[TEXT SEGMENT]
1.14 The capital and revenue costs of new facilities can be provided through a number of means, including S106/CIL contributions from new development.  A common theme throughout the strategies is the need to ensure that larger sports projects are included under the CIL Regulation 123 List, which identifies infrastructure types or projects that will be, or may be, entirely funded through CIL.  The Council’s CIL Regulation 123 List includes social and community infrastructure, which covers sports provision.  There may also be opportunities for grant funding new facilities.

1.15 The needs identified under each sport’s category do not necessarily all have to be provided through allocations in the local plan or the development management process.  The strategies explain how needs may be met, for example, by improving access or upgrading existing facilities to extend play time through:

 

·         Replacing grass pitches with 3G or 4G artificial pitches

·         Use of spare capacity at under-used facilities

·         Providing additional artificial cricket wickets on existing sites

·         Expansion of existing sports sites

·         Commercial provision of fitness stations in gyms

·         Improving and extending community access to school facilities.


Outputs: Qualitative Needs and Action Plans


1.16 Action plans in the strategies are broken down into key strategic actions, such as protection of existing facilities or funding for future needs, but also include site-specific actions for each facility within the sports categories.  The action tables highlight the issues associated with each facility including the need for qualitative improvements, but also where weekend community access or the use of formal community use agreements would improve facilities.  The tables list what actions (if any) are needed for each facility, and identify lead organisations and partners for the delivery of the actions.  Where relevant, estimated costs are included in tables.  Actions are also prioritised: high, medium or low.

1.17 The lead organisation for delivering actions varies according to land ownership and the type of action.  Many clubs operate without security of tenure so the use of the facility can be stopped at any time – liaison with the providers of sports facilities to establish security of tenure can overcome this difficulty.  Other actions may include the need for improvements to facilities or a requirement to undertake feasibility studies, which are the responsibility of the landowner.

1.18 Consideration must be given to the recommendations and action plans set out in the strategies, which may have staffing and budgetary implications for the Council as one of the providers of sports facilities and pitches, and as a landowner.

1.19 The Committee will be aware that, given the condition of the Maidstone Leisure Centre and the short length of time remaining on the lease, measures are already in place to review its future.  The review is planned for the fourth quarter of the financial year, and funding is included in the Council’s budget strategy.  The Council may wish to take a wider ‘first principles’ approach to the review, and to potentially use the opportunity to undertake a joint review of the needs of Maidstone Rugby Club and Mote Cricket Club.  Reports will be presented to relevant committees in due course.

1.20 The Council is identified as lead organisation for the actions set out in Table 3.


Facility or Pitch

Location

Action

Priority

Estimated Costs

Various

Various

Liaison with providers of sports venues in respect of securing formal Community Use Agreements for local clubs (priorities vary according to individual facilities)

[SUPPLIED INFORMATION]
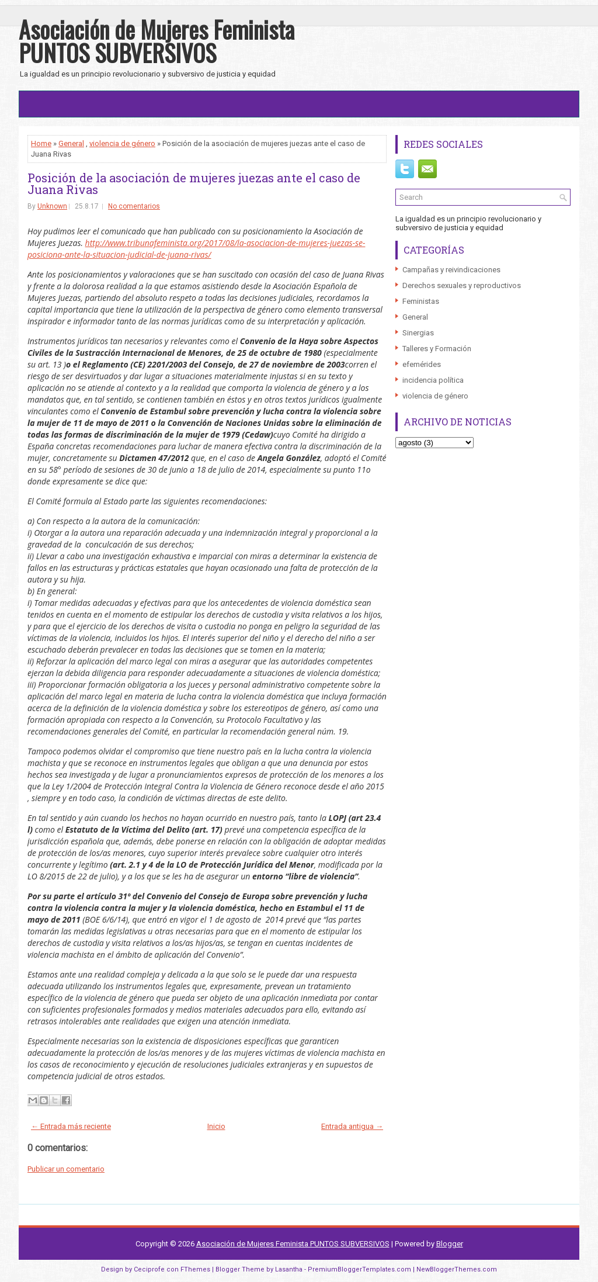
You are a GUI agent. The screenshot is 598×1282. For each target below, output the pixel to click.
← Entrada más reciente (71, 1126)
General (71, 143)
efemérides (421, 364)
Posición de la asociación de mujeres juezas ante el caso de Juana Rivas (193, 183)
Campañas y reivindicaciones (451, 269)
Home (41, 143)
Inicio (216, 1126)
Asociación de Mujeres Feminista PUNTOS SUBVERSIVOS (156, 41)
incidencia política (433, 380)
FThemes (195, 1269)
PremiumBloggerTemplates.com (359, 1269)
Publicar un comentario (66, 1169)
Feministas (420, 301)
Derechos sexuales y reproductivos (461, 285)
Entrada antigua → (352, 1126)
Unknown (52, 206)
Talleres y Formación (436, 348)
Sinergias (418, 332)
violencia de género (122, 143)
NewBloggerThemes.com (456, 1269)
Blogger (449, 1243)
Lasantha (289, 1269)
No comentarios (134, 206)
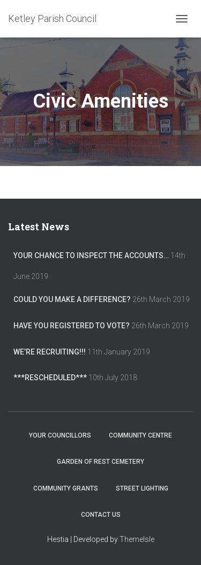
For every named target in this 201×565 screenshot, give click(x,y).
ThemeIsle (137, 539)
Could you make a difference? (72, 299)
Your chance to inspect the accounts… (91, 255)
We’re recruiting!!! (49, 352)
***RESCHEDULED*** (50, 377)
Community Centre (140, 435)
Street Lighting (142, 488)
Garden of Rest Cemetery (100, 461)
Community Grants (65, 488)
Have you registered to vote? (71, 325)
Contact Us (101, 514)
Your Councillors (60, 435)
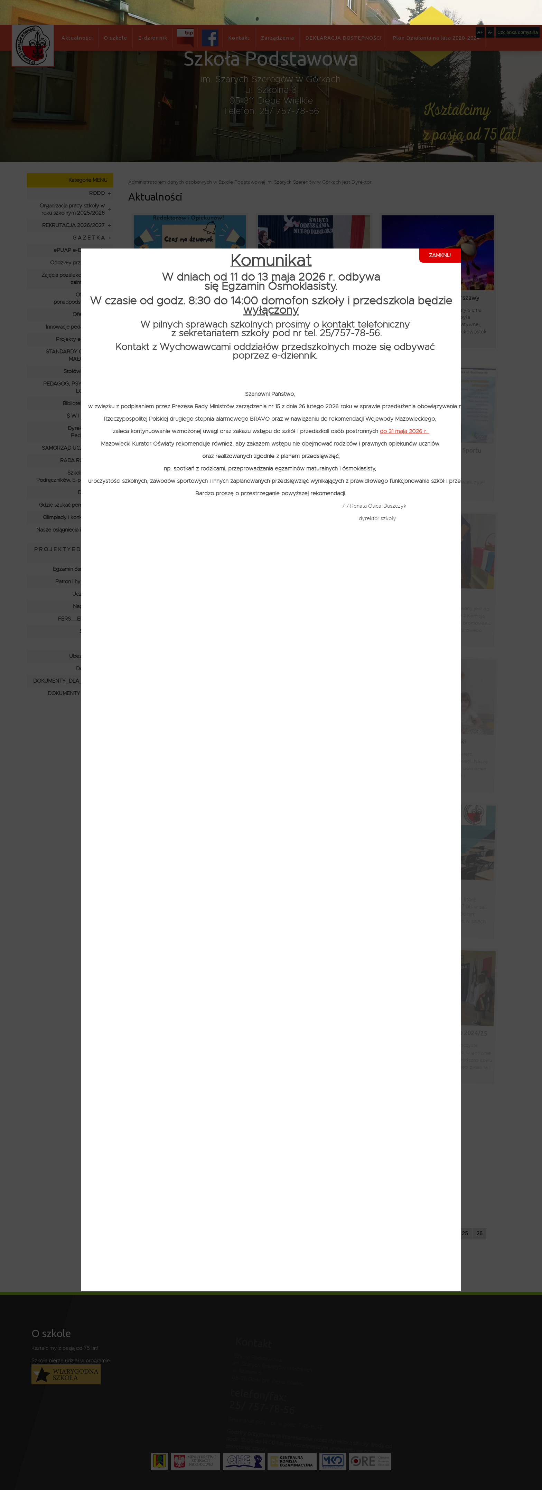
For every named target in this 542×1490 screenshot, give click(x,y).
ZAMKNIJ (440, 230)
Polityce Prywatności (143, 1483)
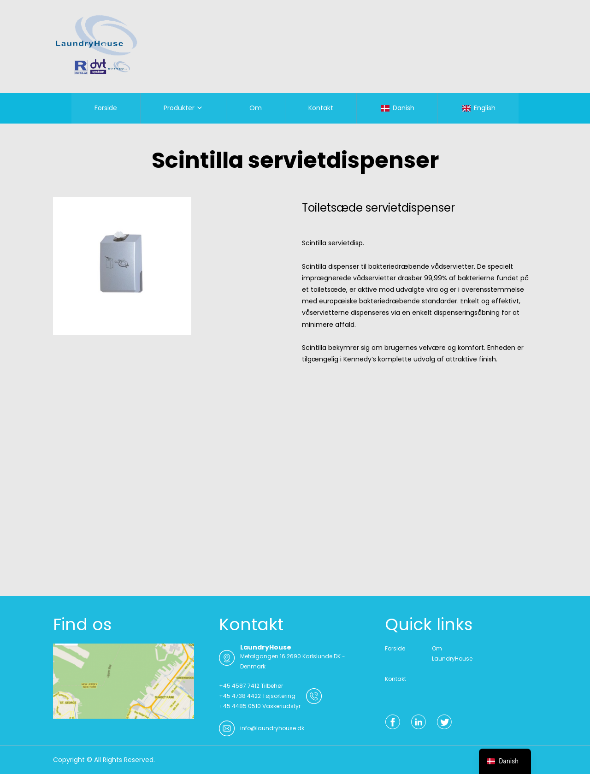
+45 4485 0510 (240, 706)
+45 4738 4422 (240, 696)
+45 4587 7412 (239, 686)
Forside (105, 107)
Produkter (179, 107)
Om (255, 107)
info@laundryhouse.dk (272, 728)
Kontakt (320, 107)
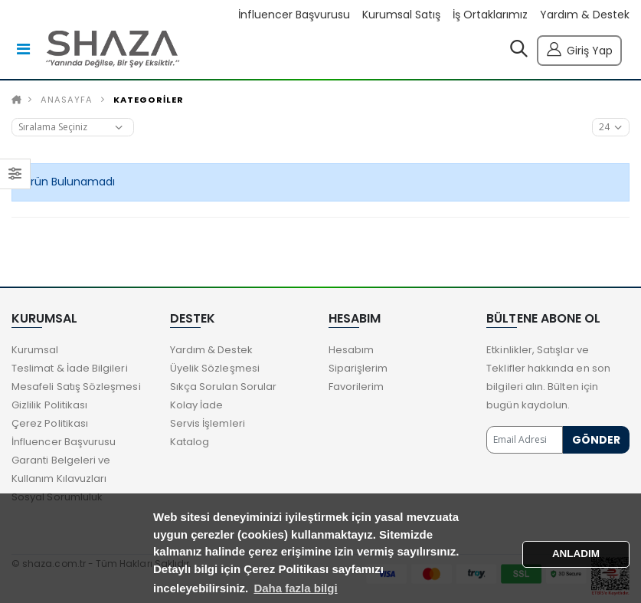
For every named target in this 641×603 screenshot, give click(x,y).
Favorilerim (356, 386)
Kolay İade (197, 405)
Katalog (189, 441)
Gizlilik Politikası (49, 405)
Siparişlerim (358, 368)
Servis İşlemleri (207, 423)
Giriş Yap (579, 49)
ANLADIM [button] (576, 553)
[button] (519, 52)
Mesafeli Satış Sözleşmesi (76, 386)
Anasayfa (67, 99)
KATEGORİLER (148, 99)
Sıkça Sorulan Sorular (223, 386)
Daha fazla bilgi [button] (295, 588)
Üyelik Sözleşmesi (215, 368)
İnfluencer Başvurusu (294, 15)
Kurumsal (35, 349)
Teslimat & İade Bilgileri (69, 368)
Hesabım (351, 349)
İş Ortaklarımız (490, 15)
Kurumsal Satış (401, 15)
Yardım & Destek (585, 15)
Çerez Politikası (49, 423)
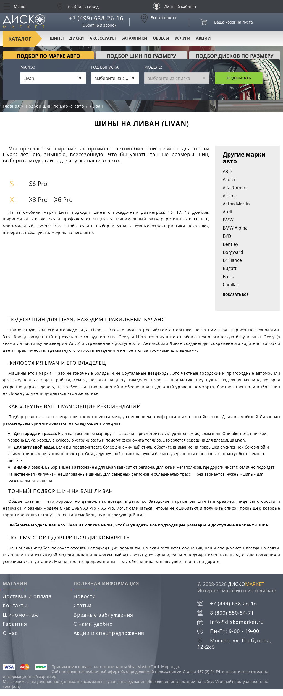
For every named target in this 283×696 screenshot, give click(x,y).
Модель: (153, 67)
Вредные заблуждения (103, 614)
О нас (10, 633)
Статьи (82, 605)
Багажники (134, 38)
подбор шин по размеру (141, 56)
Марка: (27, 67)
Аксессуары (103, 38)
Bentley (230, 244)
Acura (229, 179)
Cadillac (231, 284)
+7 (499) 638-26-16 (96, 18)
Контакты (15, 605)
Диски (76, 38)
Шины (57, 38)
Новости (85, 596)
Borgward (233, 252)
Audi (227, 212)
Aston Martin (236, 204)
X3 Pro (38, 199)
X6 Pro (63, 199)
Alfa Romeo (235, 188)
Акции (203, 38)
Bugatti (230, 268)
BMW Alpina (235, 228)
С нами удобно (93, 624)
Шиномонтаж (20, 614)
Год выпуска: (105, 67)
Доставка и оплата (27, 596)
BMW (228, 220)
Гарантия (15, 624)
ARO (227, 171)
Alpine (229, 196)
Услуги (182, 38)
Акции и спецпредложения (109, 633)
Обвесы (161, 38)
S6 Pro (38, 183)
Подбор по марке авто (48, 56)
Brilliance (232, 260)
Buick (228, 276)
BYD (227, 236)
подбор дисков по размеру (235, 56)
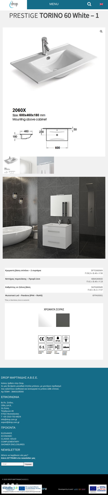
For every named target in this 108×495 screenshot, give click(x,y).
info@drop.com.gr (9, 419)
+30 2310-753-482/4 (12, 417)
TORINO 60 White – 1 (69, 15)
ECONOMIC (6, 436)
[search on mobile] (90, 4)
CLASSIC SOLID (8, 439)
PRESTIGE (23, 15)
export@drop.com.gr (10, 422)
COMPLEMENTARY (10, 442)
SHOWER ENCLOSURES (13, 444)
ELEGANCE (6, 433)
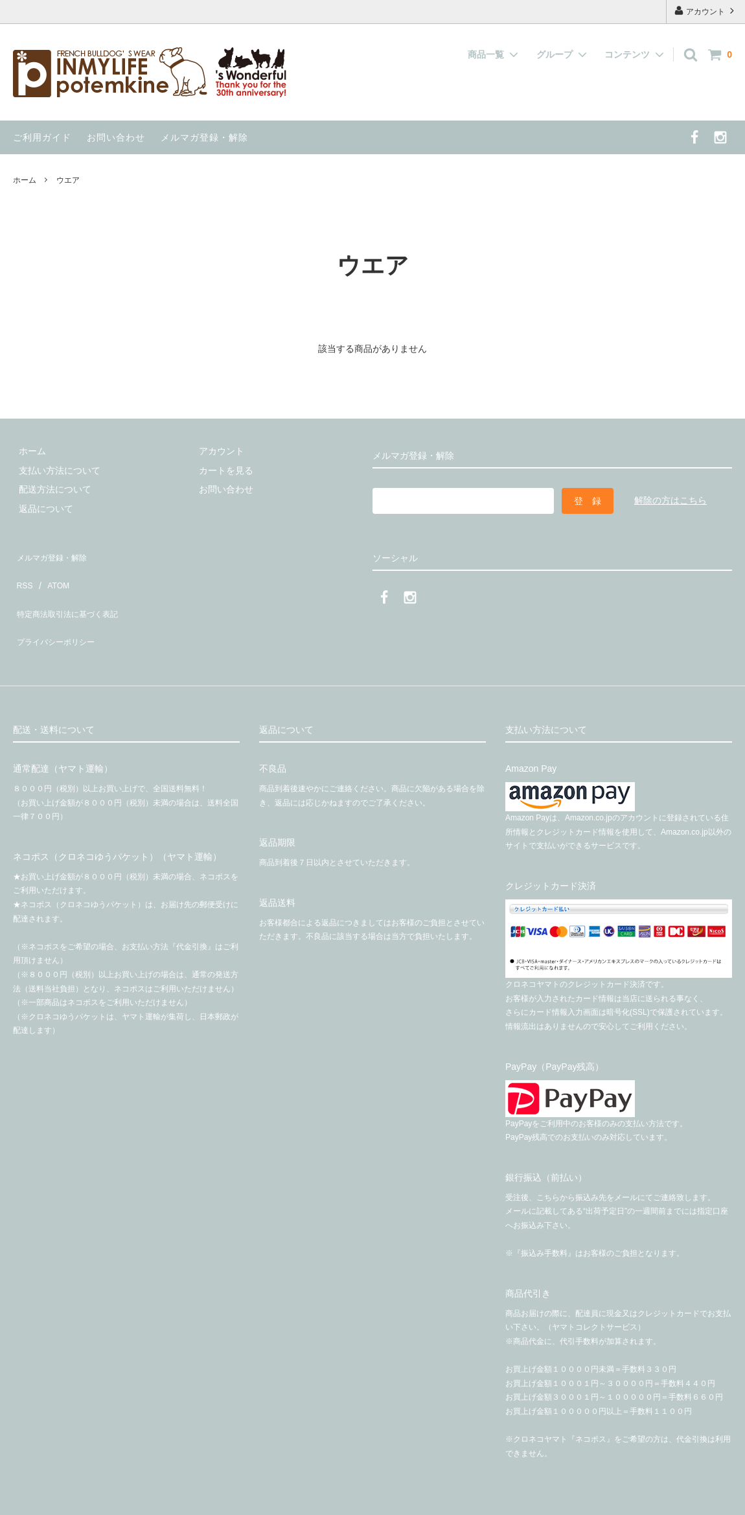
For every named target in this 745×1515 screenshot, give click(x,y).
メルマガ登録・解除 (204, 137)
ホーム (24, 180)
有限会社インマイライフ (223, 1498)
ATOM (51, 572)
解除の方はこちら (670, 500)
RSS (22, 572)
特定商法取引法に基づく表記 (72, 591)
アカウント (706, 10)
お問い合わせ (116, 137)
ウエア (68, 180)
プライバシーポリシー (58, 610)
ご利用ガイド (42, 137)
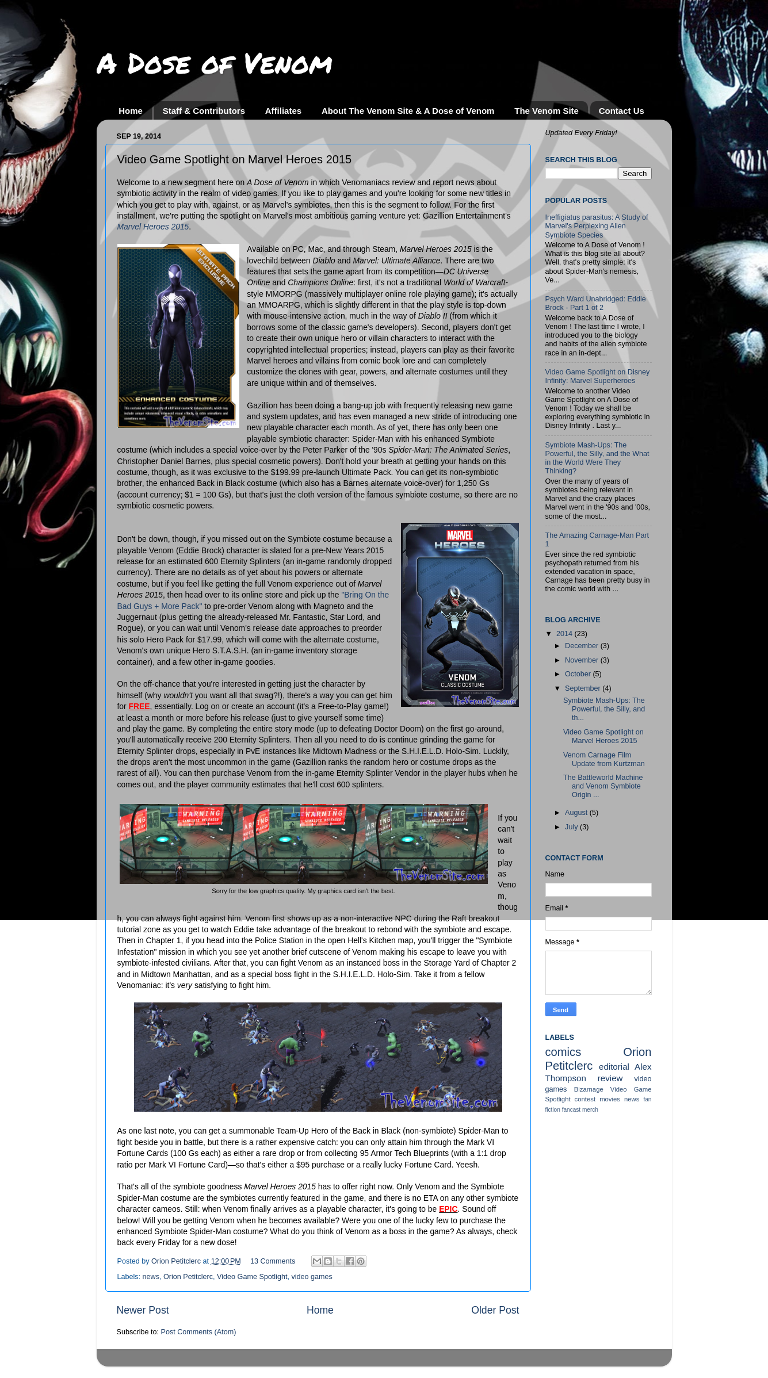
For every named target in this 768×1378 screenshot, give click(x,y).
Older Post (495, 1310)
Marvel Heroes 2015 (153, 226)
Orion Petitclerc (188, 1277)
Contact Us (621, 111)
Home (131, 111)
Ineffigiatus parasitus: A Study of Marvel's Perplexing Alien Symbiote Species (596, 226)
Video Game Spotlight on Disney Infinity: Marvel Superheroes (597, 376)
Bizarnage (588, 1089)
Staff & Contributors (204, 111)
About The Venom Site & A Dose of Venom (408, 111)
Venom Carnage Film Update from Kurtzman (604, 759)
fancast (571, 1110)
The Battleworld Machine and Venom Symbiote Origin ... (603, 786)
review (610, 1078)
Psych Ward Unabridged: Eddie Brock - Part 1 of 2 (595, 303)
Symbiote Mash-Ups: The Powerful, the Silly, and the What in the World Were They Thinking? (597, 458)
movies (609, 1099)
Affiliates (283, 111)
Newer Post (143, 1310)
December (583, 646)
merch (590, 1110)
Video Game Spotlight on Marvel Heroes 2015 (603, 736)
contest (585, 1099)
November (583, 660)
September (583, 688)
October (579, 674)
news (151, 1277)
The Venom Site (546, 111)
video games (311, 1277)
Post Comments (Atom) (198, 1332)
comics (563, 1052)
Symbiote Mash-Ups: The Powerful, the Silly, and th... (604, 709)
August (577, 813)
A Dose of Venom (215, 62)
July (572, 827)
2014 (565, 634)
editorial (614, 1066)
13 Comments (272, 1261)
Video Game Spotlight (252, 1277)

[PROBLEM STATEMENT]
Reproduce word for word the part of the sports facilities text starting with "1.17 The lead" and going on through "as a landowner.".

[WRITTEN REPLY]
1.17 The lead organisation for delivering actions varies according to land ownership and the type of action.  Many clubs operate without security of tenure so the use of the facility can be stopped at any time – liaison with the providers of sports facilities to establish security of tenure can overcome this difficulty.  Other actions may include the need for improvements to facilities or a requirement to undertake feasibility studies, which are the responsibility of the landowner.

1.18 Consideration must be given to the recommendations and action plans set out in the strategies, which may have staffing and budgetary implications for the Council as one of the providers of sports facilities and pitches, and as a landowner.